Nardes refutou qualquer implicação política na sua decisão de conceder mais 15 dias para o governo se defender de irregularidades nas contas apresentadas. Ele disse não ter decidido o seu voto no processo do qual é relator, que poderia dar início a um possível processo de impeachment da presidente Dilma Rousseff, em meio à crise política que o atual governo atravessa.

O ministro garante que não falou com o presidente do Senado, Renan Calheiros, sobre o caso e por isso descartou que a extensão do prazo para a defesa da União tenha implicações políticas. Da mesma forma, deu a entender que não tem intenções de contribuir com um possível impeachment da presidente. E ainda acrescentou que a equipe técnica do tribunal tem independência em seu trabalho.

“Ninguém pode me acusar de direcionar a apreciação das contas da União”, afirmou. Ao mesmo tempo, no entanto, frisou o seu descontentamento com a administração de Dilma. “O governo tem que entender que o ‘jeitinho brasileiro’ vai levar o País ao caos”, disse Nardes, complementando que a administração pública deve passar por transformações na área de governança.
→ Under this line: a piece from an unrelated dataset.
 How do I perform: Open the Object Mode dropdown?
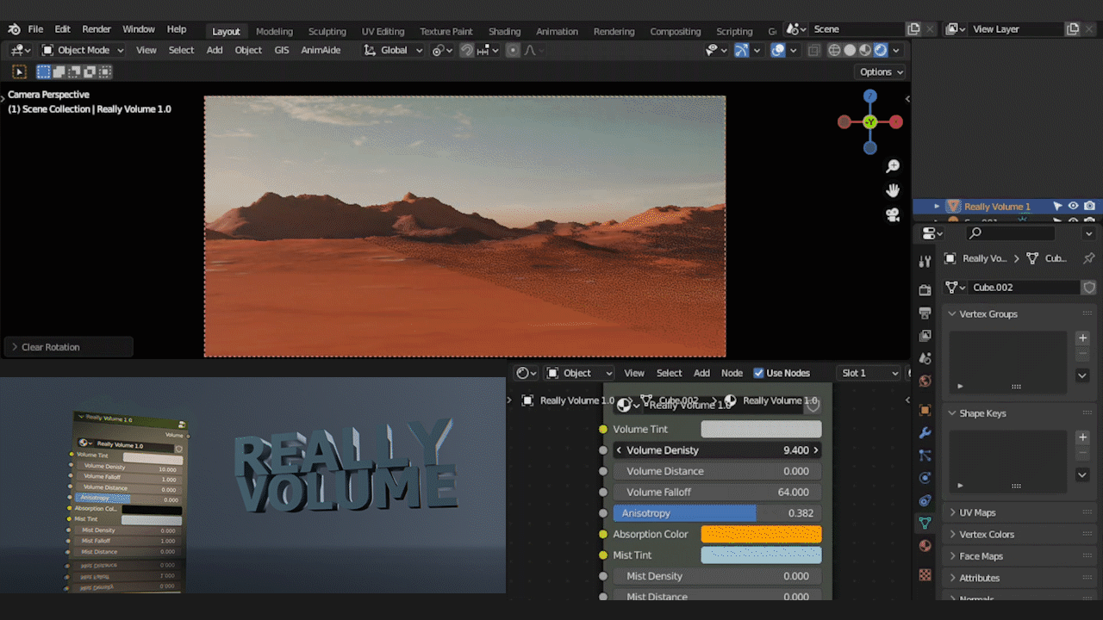click(x=82, y=49)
Em seguida, afirmou que os governos no Brasil estão “brincando de administrar no Brasil”.

Além de irregularidades que somam R$ 281 bilhões nas contas do ano passado, relativas a 13 itens, o Ministério Público de Contas encontrou mais dois itens que deverão ser explicados pela União, no valor de R$ 26 bilhões. Apenas em “pedaladas” fiscais, são R$ 40 bilhões, de 2009 a 2014, segundo o TCU.

Segundo Nardes, o prazo de análise de pedaladas foi estendido até 2009, quando o presidente da República ainda era Luiz Inácio Lula da Silva, porque os processos do tribunal foram modernizados.

Ao todo, entre manobras fiscais e contingenciamentos não realizados, as irregularidades somam R$ 104 bilhões. Apenas a parte relativa a recursos que deixaram de ser contingenciados seriam R$ 38 bilhões. Há ainda R$ 26 bilhões de verba liberada para programas sociais – como o Bolsa Família e o Minha Casa, Minha Vida – sem a aprovação prévia do Congresso, o que contraria a lei orçamentária. “Há indícios” de uso eleitoreiro dos recursos da União, de acordo com o ministro. “Mas não posso afirmar isso”, complementou.

Sobre as repercussões do processo do qual é relator em um possível impeachment da presidente, respondeu que “as ilações em relação ao futuro não cabe” a ele examinar.

Nardes disse estar sendo pressionado e que recebeu e-mails agressivos por parte de simpatizantes do governo e da oposição. Mas descartou que as mensagens tenham partido de integrantes da equipe de Dilma. Por isso, reforçou sua segurança pessoal.

Manifestações

O ministro do TCU disse também apoiar as manifestações populares nas ruas, marcadas para ocorrer no próximo fim de semana. Em sua opinião, os protestos são positivos e foram a marca do PT no passado, quando fazia oposição a outros governos.